Updated on June 23, 2022

Comments

Jindřich Mynarz almost 2 years

I have a text which contains characters such as "\xaf", "\xbe", which, as I understand it from this question, are ASCII encoded characters.

I want to convert them in Python to their UTF-8 equivalents. The usual string.encode("utf-8") throws UnicodeDecodeError. Is there some better way, e.g., with the codecs standard library?

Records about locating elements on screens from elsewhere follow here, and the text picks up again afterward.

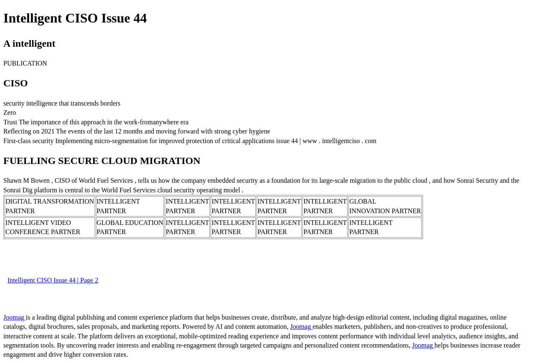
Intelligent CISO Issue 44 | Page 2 (53, 280)
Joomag (14, 317)
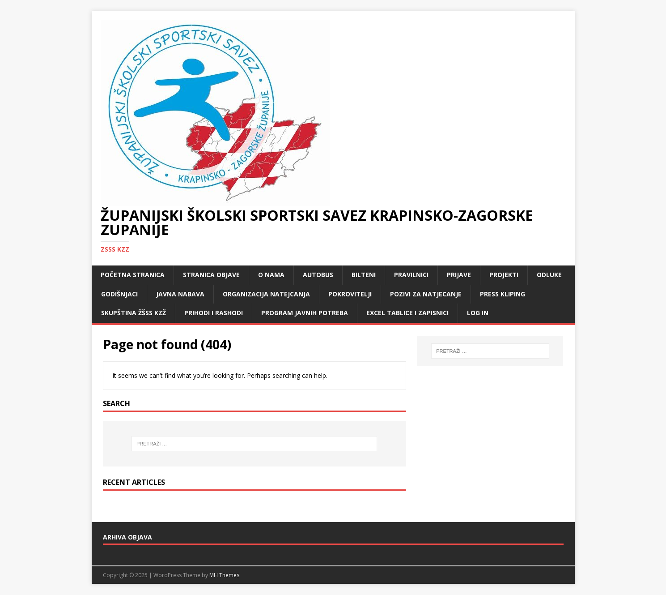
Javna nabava (180, 294)
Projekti (503, 274)
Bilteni (364, 274)
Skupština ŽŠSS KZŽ (133, 312)
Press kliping (502, 294)
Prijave (459, 274)
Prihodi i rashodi (213, 312)
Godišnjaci (119, 294)
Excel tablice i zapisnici (407, 312)
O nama (271, 274)
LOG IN (477, 312)
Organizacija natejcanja (266, 294)
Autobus (318, 274)
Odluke (549, 274)
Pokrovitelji (350, 294)
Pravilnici (411, 274)
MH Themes (224, 575)
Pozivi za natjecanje (426, 294)
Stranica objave (211, 274)
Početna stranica (133, 274)
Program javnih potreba (304, 312)
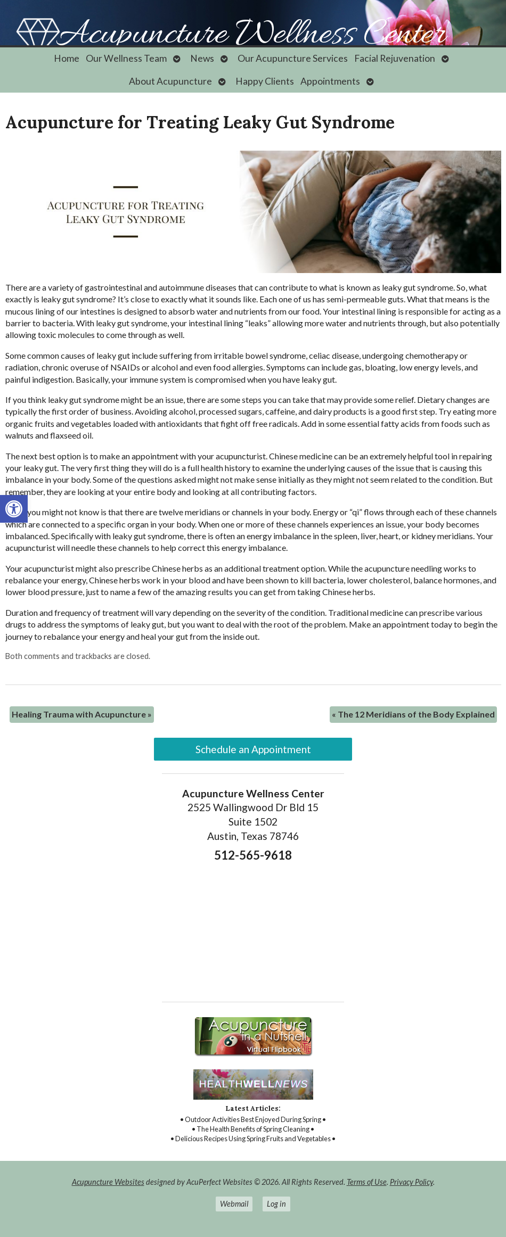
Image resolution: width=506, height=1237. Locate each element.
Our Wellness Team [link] (126, 58)
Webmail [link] (234, 1203)
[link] (14, 509)
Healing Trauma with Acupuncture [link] (82, 714)
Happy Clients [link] (264, 81)
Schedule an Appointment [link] (253, 749)
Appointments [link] (330, 81)
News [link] (202, 58)
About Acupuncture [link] (170, 81)
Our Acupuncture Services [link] (293, 58)
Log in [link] (276, 1203)
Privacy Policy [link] (411, 1181)
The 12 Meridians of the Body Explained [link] (413, 714)
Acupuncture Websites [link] (108, 1181)
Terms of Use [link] (367, 1181)
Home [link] (66, 58)
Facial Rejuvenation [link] (394, 58)
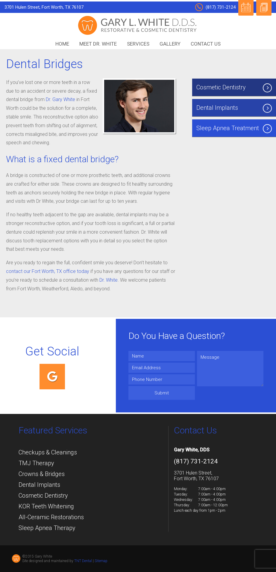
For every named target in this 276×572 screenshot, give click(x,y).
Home (62, 44)
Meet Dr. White (98, 44)
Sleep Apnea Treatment (234, 128)
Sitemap (101, 561)
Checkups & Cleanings (48, 452)
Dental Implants (234, 108)
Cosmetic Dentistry (234, 87)
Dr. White (108, 280)
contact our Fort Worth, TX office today (47, 271)
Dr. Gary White (60, 99)
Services (138, 44)
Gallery (170, 44)
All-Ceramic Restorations (51, 517)
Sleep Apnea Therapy (47, 528)
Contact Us (206, 44)
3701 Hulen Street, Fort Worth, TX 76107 (44, 7)
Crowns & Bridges (42, 474)
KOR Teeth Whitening (46, 506)
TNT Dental (83, 561)
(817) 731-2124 (215, 7)
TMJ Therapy (36, 463)
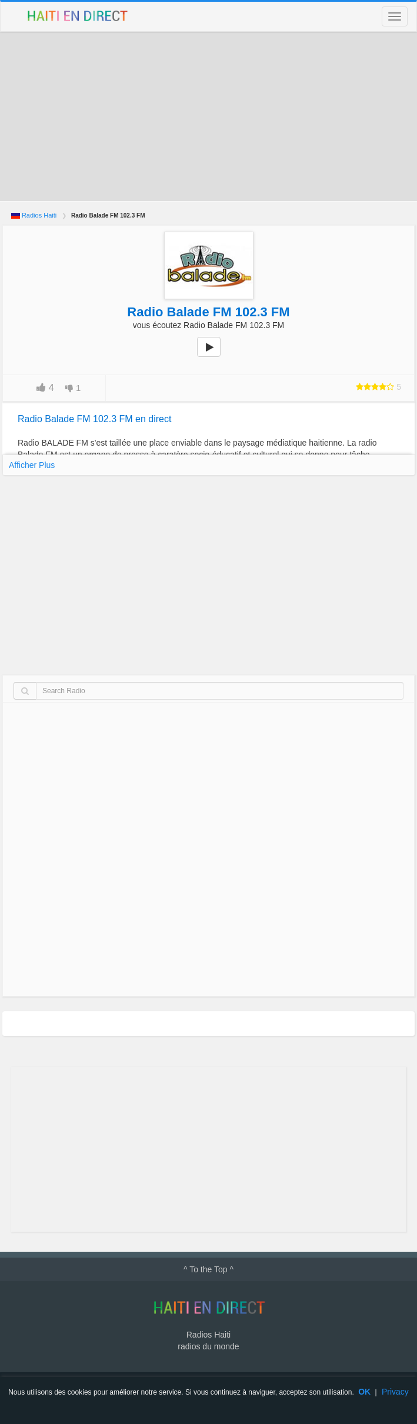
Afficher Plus (32, 465)
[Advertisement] (208, 116)
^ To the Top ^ (208, 1269)
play (215, 355)
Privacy (395, 1391)
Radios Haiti (39, 215)
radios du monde (208, 1346)
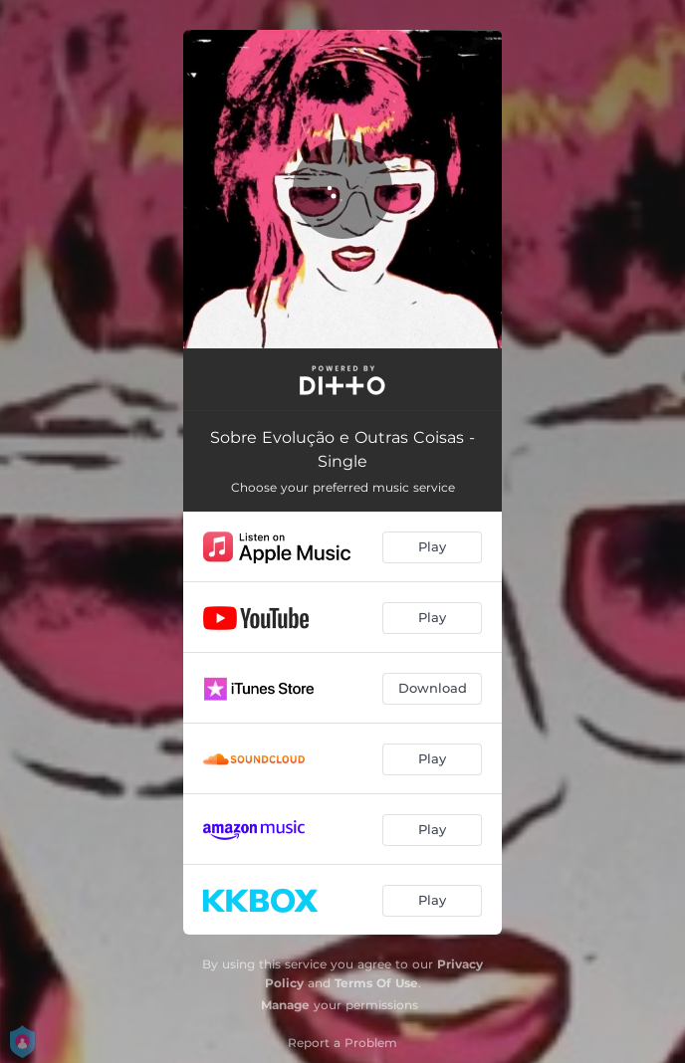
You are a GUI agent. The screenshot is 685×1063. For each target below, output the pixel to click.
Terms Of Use (376, 982)
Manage (285, 1004)
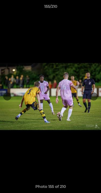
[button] (94, 7)
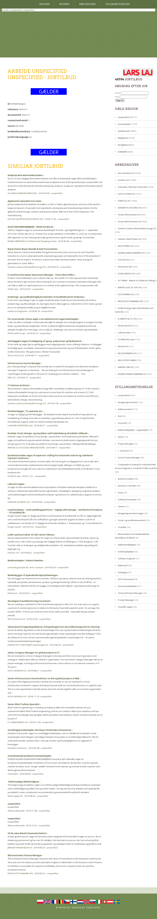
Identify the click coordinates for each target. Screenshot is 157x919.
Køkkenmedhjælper (127, 544)
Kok (119, 416)
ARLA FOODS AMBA (127, 360)
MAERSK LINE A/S (126, 367)
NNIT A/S (12, 377)
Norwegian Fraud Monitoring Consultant (29, 601)
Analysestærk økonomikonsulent (25, 175)
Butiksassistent (125, 409)
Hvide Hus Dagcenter (17, 311)
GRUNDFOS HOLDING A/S (130, 207)
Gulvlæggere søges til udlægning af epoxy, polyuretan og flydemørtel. (45, 341)
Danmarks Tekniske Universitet (132, 187)
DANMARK (122, 151)
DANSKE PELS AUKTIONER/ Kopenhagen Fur (28, 644)
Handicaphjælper (126, 551)
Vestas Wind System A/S (129, 214)
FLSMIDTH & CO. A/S (127, 318)
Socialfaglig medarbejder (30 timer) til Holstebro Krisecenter (39, 730)
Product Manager (126, 600)
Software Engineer (126, 558)
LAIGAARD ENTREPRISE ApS (20, 425)
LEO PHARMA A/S (126, 294)
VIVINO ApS (13, 289)
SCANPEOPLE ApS (126, 339)
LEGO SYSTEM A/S (126, 193)
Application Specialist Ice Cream (24, 201)
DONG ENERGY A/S (126, 273)
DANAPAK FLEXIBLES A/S (19, 502)
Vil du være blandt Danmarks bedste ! (27, 833)
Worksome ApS (125, 266)
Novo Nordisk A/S (126, 173)
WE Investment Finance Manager (25, 855)
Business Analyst (126, 478)
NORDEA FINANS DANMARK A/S (132, 374)
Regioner (64, 4)
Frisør (120, 492)
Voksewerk (13, 773)
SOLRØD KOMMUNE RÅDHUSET (22, 193)
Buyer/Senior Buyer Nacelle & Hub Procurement (32, 249)
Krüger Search (14, 526)
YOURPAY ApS (14, 476)
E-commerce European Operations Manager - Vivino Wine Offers (41, 274)
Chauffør (122, 527)
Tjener (121, 436)
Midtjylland (123, 138)
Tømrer (121, 506)
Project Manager (125, 443)
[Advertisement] (78, 34)
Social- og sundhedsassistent (132, 520)
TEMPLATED (93, 907)
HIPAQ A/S (12, 593)
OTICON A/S (123, 259)
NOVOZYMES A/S (126, 246)
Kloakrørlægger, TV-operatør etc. (25, 411)
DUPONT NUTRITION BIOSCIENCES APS (26, 219)
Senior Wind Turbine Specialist (24, 704)
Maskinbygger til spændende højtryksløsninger (32, 575)
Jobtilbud (44, 4)
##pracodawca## (16, 810)
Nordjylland (123, 144)
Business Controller (127, 485)
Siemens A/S (124, 180)
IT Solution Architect (18, 385)
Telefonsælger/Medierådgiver (23, 781)
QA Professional (125, 579)
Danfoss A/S (13, 552)
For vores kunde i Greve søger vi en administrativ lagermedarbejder (43, 319)
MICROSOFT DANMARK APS (20, 873)
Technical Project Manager (130, 593)
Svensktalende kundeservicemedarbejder (29, 755)
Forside (5, 10)
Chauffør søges (125, 606)
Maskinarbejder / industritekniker (25, 560)
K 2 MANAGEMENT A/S (18, 722)
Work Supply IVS (15, 796)
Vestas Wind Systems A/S (130, 221)
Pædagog (122, 572)
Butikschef (123, 565)
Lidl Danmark (124, 332)
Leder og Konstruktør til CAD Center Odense (31, 534)
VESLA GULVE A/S (16, 355)
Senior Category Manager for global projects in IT (33, 652)
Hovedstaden (124, 124)
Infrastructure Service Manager (24, 363)
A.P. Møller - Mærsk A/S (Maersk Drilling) (136, 280)
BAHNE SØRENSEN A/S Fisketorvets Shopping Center (32, 241)
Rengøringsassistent (127, 402)
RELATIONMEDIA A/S (127, 353)
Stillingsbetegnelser (118, 4)
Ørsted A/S (123, 346)
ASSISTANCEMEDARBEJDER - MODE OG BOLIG (30, 226)
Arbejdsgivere (87, 4)
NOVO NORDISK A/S (17, 670)
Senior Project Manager (129, 457)
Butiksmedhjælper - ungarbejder (133, 430)
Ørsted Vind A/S (125, 325)
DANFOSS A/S (124, 200)
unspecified (15, 10)
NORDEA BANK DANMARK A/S (131, 252)
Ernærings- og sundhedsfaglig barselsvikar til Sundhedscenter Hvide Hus (46, 297)
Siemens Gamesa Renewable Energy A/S (27, 267)
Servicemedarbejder (127, 586)
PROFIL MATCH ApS (17, 333)
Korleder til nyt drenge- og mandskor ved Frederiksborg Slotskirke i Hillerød (47, 433)
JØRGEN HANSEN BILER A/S (20, 847)
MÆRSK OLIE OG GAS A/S (130, 287)
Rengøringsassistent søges (131, 513)
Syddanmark (124, 131)
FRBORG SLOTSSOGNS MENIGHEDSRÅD (26, 447)
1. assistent (123, 450)
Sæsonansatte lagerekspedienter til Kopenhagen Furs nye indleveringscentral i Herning (54, 626)
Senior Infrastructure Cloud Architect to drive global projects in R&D (43, 678)
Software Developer (127, 499)
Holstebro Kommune (17, 748)
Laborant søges (16, 484)
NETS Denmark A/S (16, 619)
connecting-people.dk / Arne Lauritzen (25, 567)
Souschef (122, 423)
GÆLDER (49, 91)
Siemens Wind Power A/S (129, 239)
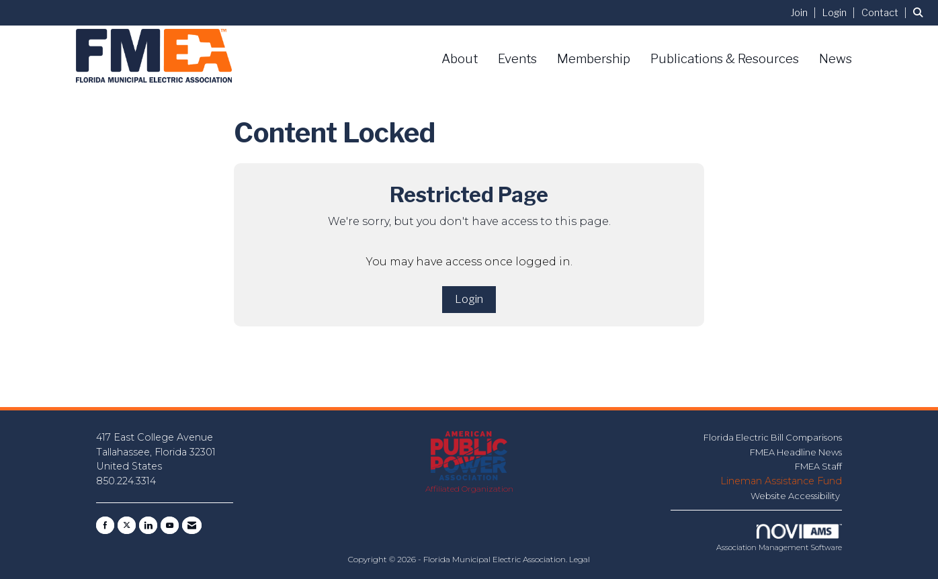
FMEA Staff (818, 466)
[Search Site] (920, 12)
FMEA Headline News (796, 452)
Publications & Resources (724, 58)
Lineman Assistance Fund (781, 481)
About (459, 58)
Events (517, 58)
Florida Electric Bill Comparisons (773, 437)
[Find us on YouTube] (170, 525)
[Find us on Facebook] (105, 525)
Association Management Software (779, 538)
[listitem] (805, 12)
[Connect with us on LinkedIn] (148, 525)
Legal (579, 559)
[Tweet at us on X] (127, 525)
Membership (593, 58)
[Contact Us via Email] (192, 525)
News (835, 58)
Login (469, 299)
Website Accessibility (796, 495)
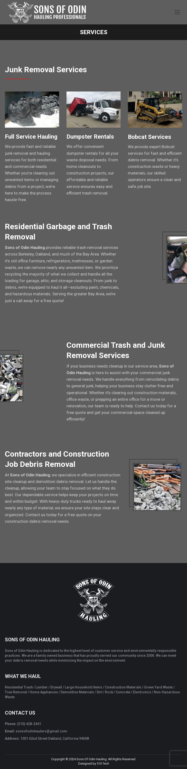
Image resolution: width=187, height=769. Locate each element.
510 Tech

Sample 200 characters here.
Tim Pietzcker over 13 years

That sample doesn't look like an encoded text to me, more like a proprietary format.
Jindřich Mynarz over 13 years

It should be in the MARC format (loc.gov/marc). When I tried to detect its encoding with enca I got response saying that it's mostly UTF-8 interspersed with non-text characters.
Jindřich Mynarz over 13 years

That's fine but the rest of the text is encoded as UTF-8 (at least this was reported by enca). So this procedure cannot be applied for the whole text.
Tim Pietzcker over 13 years

So it definitely is not a text format/encoding. This is not a problem you can solve with a correct encoding; you need a library that can read this "database". Something like this perhaps.
Jindřich Mynarz over 13 years

Yes, I'm already using the pymarc library to parse the file. The problem is that it can't parse it correctly because of these characters (\xaf...). So I'm trying to repair the file before passing it to the parser.
Jindřich Mynarz about 13 years

So the \xXY characters are in ISO-8859-1?
Jindřich Mynarz about 13 years

Thanks, you're right the short sample I've provided is UTF-8. however (unfortunately) in the whole file, there are parts encoded in various other encodings (mostly windows-1250). I have solved this by trying to "string".decode() for the most common encodings and, if everything failed, guessing the encoding with the chardet library.